According to the current clinical practice, the multiplex HPV RNA ISH/p16 IHC approach could improve the identification of HPV-related SCCs. In head and neck cancer, HPV-SCC patients overall have significantly improved outcomes when compared to HPV-negative [30, 31]. HPV testing has clinical importance for the accurate identification of HPV-related head and neck cancer, not only prognostically, but also in treatment planning and follow-up [22].
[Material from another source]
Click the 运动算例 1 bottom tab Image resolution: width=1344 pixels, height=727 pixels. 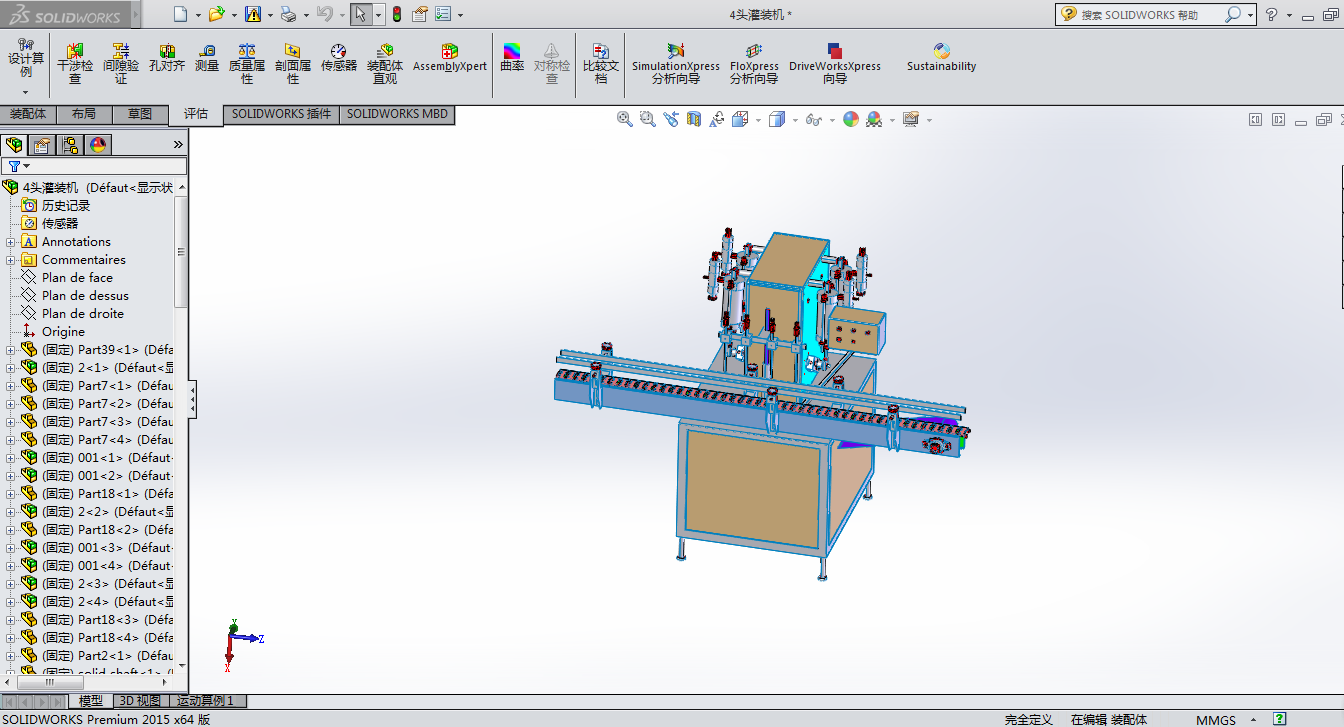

The 8th edition of the cancer staging manual defined HPV-related OPSCC as a distinct entity, with staging now completely dependent on testing for p16 as a surrogate of HPV status [32]. in the clinical practise, approximately 8–20% of cases p16-positive OPSCC are HPV-negatives, suggesting the need for a more careful detection of HR-HPV [22, 33,34,35]. RNA ISH has considerably improved the HPV-positive OPSCC patient stratification, since its performance is incredibly high on FFPE samples and even on cytology cell blocks [19, 23, 27].
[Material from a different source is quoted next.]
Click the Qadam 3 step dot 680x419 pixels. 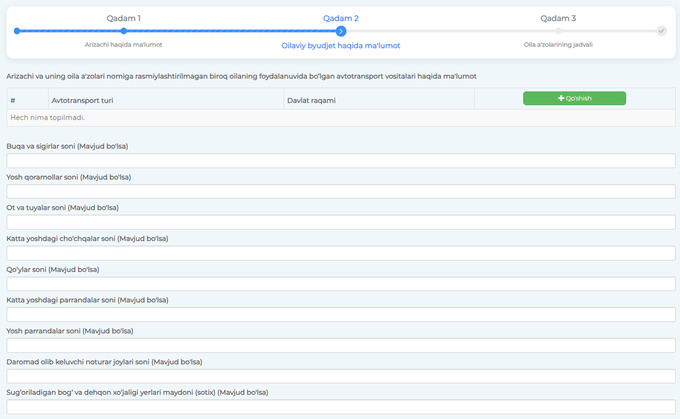coord(558,31)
Previous authors proposed HPV diagnostic algorithms for OPSCC using the p16-IHC as the first stepwise to define tumors HPV-unrelated based on exclusively p16-IHC negative. Conversely, p16-positive potentially HPV-driven OPSCC are addressed to second molecular assays, namely ISH or PCR, to confirm the presence of HR-HPV [13, 36,37,38]. To date, the combination of p16 IHC and HPV RNA-ISH is necessary to increase the specificity required to avoid possible undertreatment of the HPV-related OPSCC patients with misdiagnosis of HPV-status [39]. Our multiplex approach could simultaneously provide two informations both the p16 expression and the HPV E6/E7 transcripts, resulting in a decrease of p16 false-negative OPSCC cases (Fig. 5).

Fig. 5
figure 5

HPV diagnostic alghoritm for oropharyngeal squamous cell carcinoma OPSCC) including the multiplex HPV RNA ISH/p16 IHC assay

Moreover, we hypothesize a further application field of our technique on cytological samples, particularly in OPSCC patients at an advanced stage when the cytology specimens are the only sample available to establish HPV-status [39, 40].

Conclusions

Our results suggesting that the multiplex HPV RNA ISH/p16 IHC have several advantages, namely the feasibility in FFPE samples, the complete automation and a potential wide spreadable for clinical practice in several Pathology Unit. This novel approach could help to completely eliminate the percentage of misdiagnosed HPV-related cases saving time, costs and biomaterials.